[Start of section]

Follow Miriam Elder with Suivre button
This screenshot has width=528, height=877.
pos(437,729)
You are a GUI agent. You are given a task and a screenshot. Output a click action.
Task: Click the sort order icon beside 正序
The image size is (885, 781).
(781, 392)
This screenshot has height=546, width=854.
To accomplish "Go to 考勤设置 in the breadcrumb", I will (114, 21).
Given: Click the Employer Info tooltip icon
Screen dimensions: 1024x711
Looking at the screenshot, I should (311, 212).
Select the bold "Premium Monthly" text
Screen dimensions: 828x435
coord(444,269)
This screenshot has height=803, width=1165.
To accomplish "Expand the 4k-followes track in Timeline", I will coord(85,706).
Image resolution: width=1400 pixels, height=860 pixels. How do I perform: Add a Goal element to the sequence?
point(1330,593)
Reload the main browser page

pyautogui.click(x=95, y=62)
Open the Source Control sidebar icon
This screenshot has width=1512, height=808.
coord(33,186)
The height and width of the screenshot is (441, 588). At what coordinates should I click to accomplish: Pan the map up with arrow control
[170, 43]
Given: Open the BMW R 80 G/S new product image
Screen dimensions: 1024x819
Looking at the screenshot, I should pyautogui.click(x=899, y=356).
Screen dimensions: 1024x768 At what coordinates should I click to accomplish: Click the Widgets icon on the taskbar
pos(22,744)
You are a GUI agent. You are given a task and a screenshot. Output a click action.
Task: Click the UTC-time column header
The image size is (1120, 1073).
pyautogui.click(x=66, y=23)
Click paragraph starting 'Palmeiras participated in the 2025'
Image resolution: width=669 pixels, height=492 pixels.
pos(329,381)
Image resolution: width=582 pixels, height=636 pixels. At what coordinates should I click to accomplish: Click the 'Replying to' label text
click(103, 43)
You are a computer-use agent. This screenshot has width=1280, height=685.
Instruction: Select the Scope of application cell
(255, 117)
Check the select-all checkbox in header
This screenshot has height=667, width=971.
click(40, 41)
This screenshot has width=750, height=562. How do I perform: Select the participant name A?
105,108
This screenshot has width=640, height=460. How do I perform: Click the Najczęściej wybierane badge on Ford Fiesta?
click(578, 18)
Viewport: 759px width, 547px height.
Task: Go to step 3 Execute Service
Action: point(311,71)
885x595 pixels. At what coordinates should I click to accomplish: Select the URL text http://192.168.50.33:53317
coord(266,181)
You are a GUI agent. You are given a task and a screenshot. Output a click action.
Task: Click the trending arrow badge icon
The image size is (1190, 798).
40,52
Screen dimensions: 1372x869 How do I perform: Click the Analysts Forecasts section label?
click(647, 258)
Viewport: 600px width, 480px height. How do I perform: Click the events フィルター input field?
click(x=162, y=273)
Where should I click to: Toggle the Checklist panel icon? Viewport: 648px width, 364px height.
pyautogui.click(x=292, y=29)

[End of section]

ABOUT THIS EXERCISE: Your task is to give back every record exactly.

RESULT:
Follow Miriam Elder with Suivre button
This screenshot has width=528, height=877.
pos(437,729)
You are a GUI agent. You are given a task and a screenshot. Output a click action.
Task: Click the sort order icon beside 正序
The image size is (885, 781).
(781, 392)
This screenshot has height=546, width=854.
To accomplish "Go to 考勤设置 in the breadcrumb", I will (114, 21).
Given: Click the Employer Info tooltip icon
Screen dimensions: 1024x711
Looking at the screenshot, I should (311, 212).
Select the bold "Premium Monthly" text
Screen dimensions: 828x435
coord(444,269)
This screenshot has height=803, width=1165.
To accomplish "Expand the 4k-followes track in Timeline", I will coord(85,706).
Image resolution: width=1400 pixels, height=860 pixels. How do I perform: Add a Goal element to the sequence?
point(1330,593)
Reload the main browser page

pyautogui.click(x=95, y=62)
Open the Source Control sidebar icon
This screenshot has width=1512, height=808.
coord(33,186)
The height and width of the screenshot is (441, 588). At what coordinates should I click to accomplish: Pan the map up with arrow control
[170, 43]
Given: Open the BMW R 80 G/S new product image
Screen dimensions: 1024x819
Looking at the screenshot, I should pyautogui.click(x=899, y=356).
Screen dimensions: 1024x768 At what coordinates should I click to accomplish: Click the Widgets icon on the taskbar
pos(22,744)
You are a GUI agent. You are given a task and a screenshot. Output a click action.
Task: Click the UTC-time column header
The image size is (1120, 1073).
pyautogui.click(x=66, y=23)
Click paragraph starting 'Palmeiras participated in the 2025'
Image resolution: width=669 pixels, height=492 pixels.
pos(329,381)
Image resolution: width=582 pixels, height=636 pixels. At what coordinates should I click to accomplish: Click the 'Replying to' label text
click(103, 43)
You are a computer-use agent. This screenshot has width=1280, height=685.
Instruction: Select the Scope of application cell
(255, 117)
Check the select-all checkbox in header
This screenshot has height=667, width=971.
click(40, 41)
This screenshot has width=750, height=562. How do I perform: Select the participant name A?
105,108
This screenshot has width=640, height=460. How do I perform: Click the Najczęściej wybierane badge on Ford Fiesta?
click(578, 18)
Viewport: 759px width, 547px height.
Task: Go to step 3 Execute Service
Action: point(311,71)
885x595 pixels. At what coordinates should I click to accomplish: Select the URL text http://192.168.50.33:53317
coord(266,181)
You are a GUI agent. You are given a task and a screenshot. Output a click action.
Task: Click the trending arrow badge icon
The image size is (1190, 798).
40,52
Screen dimensions: 1372x869 How do I perform: Click the Analysts Forecasts section label?
click(647, 258)
Viewport: 600px width, 480px height. How do I perform: Click the events フィルター input field?
click(x=162, y=273)
Where should I click to: Toggle the Checklist panel icon? Viewport: 648px width, 364px height.
pyautogui.click(x=292, y=29)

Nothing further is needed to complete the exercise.